In May, the country’s four main operators were issued fines to a combined total of $7.26 million, the bulk of which is to be picked up by MTN and Etisalat at $2.25 million each and the remainder by Airtel and Globacom at $1.69 million and $1.12 million respectively. The regulator had previously threatened to fine MTN, Globacom and Airtel and prevent further sale of SIM cards if their QoS did not improve.
In contrast to the mobile market, Nigeria’s broadband sector is severely underdeveloped with just over 200,000 customers in December 2011. Household penetration is thought to be below 1% with subscriber growth limited by a lack of affordable high-speed internet access and the country’s unreliable power supply.

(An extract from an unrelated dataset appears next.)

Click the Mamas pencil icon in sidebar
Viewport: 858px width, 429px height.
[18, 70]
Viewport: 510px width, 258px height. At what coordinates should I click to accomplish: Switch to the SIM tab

The poor state of incumbent Nitel’s PSTN is also held responsible for the lack of broadband growth. As a result, the majority of internet users in Nigeria still connect using dial-up-modems in public places.

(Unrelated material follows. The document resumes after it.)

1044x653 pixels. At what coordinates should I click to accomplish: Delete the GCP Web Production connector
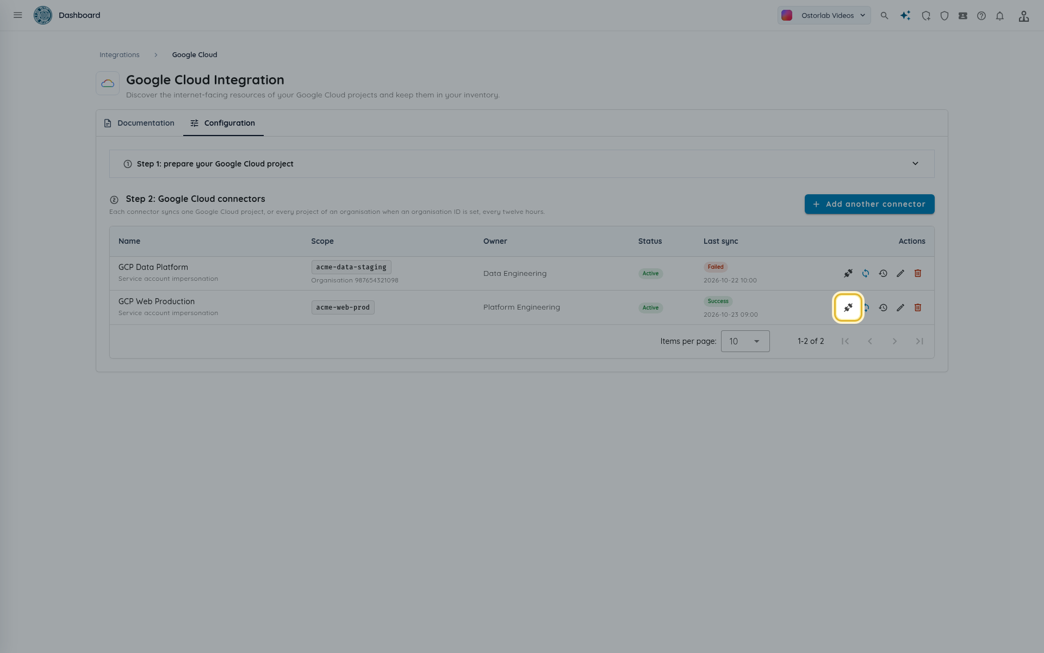[918, 307]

For the small percentage of customers who can afford a broadband subscription, services are offered via DSL, satellite, CDMA and WiMAX. Several operators offer DSL services via PSTN, but they are limited by the poor state of the network.
One of the ongoing sagas of the Nigerian telecoms market has been the fate of state-owned incumbent Nitel and its mobile arm M-Tel. Following a series of failed attempts at privatisation, the Nigerian government announced plans to liquidise the company earlier this year. The process has since been stalled, however, to allow time for an investigation to take place to determine the exact value of Nitel and M-Tel.
BuddeComm’s Lange believes that a buyer could still emerge at the last minute after the current valuation exercise has been completed, due to the overall attractiveness of the Nigerian market to foreign investors. However, he stresses that major investment would be required in both companies as their existing infrastructure is poor and they face strong competition in each of their respective market sectors.
International cable connectivity into Nigeria is already served by the SAT-3, Main One and GLO-1 cables. The launch of the ACE and WACS cables later this year looks set to help bring down the price of bandwidth and increase competition between subsea cable providers.
Funke Opeke, CEO at Main One Cable, says that the company has seen a tremendous growth in IP traffic out of west Africa. She believes that Main One has driven a price collapse in the market since launching two years ago, and has enjoyed increased demand due to what she describes as the company’s “price elasticity”.
Opeke expects WACS to largely serve MTN’s retail traffic as the company is the landing party for the cable in Nigeria and Ghana, but considers it unlikely that other consortium members will be able to operate in the country unless they are prepared to make local investment. “It is a tough market and we have proven we have what it takes to deliver consistently at competitive prices. The competition can only try to catch up with us,” she said.